■ TASK TO CARRY OUT ■
Copy the records below word for word, from the line with "Expand the Country selector" to the line with "[1860, 130]", including both of those lines.

* * *

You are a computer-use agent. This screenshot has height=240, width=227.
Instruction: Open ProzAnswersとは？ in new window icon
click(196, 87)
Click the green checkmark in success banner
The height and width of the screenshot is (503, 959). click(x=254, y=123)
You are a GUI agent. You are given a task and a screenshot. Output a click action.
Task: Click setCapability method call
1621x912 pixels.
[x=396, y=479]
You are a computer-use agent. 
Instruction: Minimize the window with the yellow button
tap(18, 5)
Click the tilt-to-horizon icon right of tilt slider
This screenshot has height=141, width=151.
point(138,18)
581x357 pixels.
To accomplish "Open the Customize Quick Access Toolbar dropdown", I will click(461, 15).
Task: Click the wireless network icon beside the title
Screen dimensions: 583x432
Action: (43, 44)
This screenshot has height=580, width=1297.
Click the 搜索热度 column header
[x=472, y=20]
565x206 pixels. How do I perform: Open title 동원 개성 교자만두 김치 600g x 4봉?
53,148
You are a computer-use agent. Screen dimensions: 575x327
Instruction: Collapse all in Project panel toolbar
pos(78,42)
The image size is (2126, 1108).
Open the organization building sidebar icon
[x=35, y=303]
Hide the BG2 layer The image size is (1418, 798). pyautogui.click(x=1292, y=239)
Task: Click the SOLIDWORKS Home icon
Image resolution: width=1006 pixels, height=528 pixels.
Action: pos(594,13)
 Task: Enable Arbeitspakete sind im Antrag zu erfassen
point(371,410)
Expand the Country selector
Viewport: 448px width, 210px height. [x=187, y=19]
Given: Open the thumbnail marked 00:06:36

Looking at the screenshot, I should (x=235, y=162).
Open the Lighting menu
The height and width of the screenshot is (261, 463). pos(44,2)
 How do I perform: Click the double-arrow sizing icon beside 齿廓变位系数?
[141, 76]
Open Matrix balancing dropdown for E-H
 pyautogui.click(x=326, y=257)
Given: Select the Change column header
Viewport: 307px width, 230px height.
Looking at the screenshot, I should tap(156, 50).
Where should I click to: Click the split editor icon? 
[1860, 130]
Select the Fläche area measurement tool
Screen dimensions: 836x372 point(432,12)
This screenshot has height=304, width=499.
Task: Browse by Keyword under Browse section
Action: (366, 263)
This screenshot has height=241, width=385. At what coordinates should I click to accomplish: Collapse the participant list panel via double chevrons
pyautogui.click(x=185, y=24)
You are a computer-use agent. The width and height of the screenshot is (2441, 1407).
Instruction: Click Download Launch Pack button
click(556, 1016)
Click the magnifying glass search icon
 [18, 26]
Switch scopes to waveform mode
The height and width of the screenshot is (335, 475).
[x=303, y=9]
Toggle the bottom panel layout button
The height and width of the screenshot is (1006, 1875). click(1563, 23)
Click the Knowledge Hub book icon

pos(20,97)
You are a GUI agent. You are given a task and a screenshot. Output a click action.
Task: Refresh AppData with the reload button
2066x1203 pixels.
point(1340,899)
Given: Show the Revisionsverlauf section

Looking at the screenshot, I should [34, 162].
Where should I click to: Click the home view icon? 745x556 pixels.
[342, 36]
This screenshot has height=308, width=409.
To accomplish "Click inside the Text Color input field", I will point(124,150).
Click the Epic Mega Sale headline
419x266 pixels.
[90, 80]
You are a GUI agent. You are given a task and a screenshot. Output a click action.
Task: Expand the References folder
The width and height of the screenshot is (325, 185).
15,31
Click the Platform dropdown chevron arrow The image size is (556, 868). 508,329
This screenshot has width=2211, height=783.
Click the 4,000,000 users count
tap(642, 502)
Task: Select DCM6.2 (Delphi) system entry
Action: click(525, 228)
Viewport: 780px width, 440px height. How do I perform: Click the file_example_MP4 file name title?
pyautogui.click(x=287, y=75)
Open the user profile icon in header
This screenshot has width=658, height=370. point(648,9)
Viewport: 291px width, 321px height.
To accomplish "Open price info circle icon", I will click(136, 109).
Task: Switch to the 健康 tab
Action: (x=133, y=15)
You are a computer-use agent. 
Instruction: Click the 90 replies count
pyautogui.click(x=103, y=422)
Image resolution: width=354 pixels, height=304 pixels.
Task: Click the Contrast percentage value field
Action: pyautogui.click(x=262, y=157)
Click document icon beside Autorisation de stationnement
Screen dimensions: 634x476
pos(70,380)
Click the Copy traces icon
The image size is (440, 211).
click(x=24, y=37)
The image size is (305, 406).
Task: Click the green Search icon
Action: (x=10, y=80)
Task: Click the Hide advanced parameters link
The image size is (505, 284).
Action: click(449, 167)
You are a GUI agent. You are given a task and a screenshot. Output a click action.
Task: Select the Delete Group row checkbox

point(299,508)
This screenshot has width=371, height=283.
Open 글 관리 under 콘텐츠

* * *

■ TASK RESULT ■
Expand the Country selector
Viewport: 448px width, 210px height. [x=187, y=19]
Given: Open the thumbnail marked 00:06:36

Looking at the screenshot, I should (x=235, y=162).
Open the Lighting menu
The height and width of the screenshot is (261, 463). pos(44,2)
 How do I perform: Click the double-arrow sizing icon beside 齿廓变位系数?
[141, 76]
Open Matrix balancing dropdown for E-H
 pyautogui.click(x=326, y=257)
Given: Select the Change column header
Viewport: 307px width, 230px height.
Looking at the screenshot, I should tap(156, 50).
Where should I click to: Click the split editor icon? 
[1860, 130]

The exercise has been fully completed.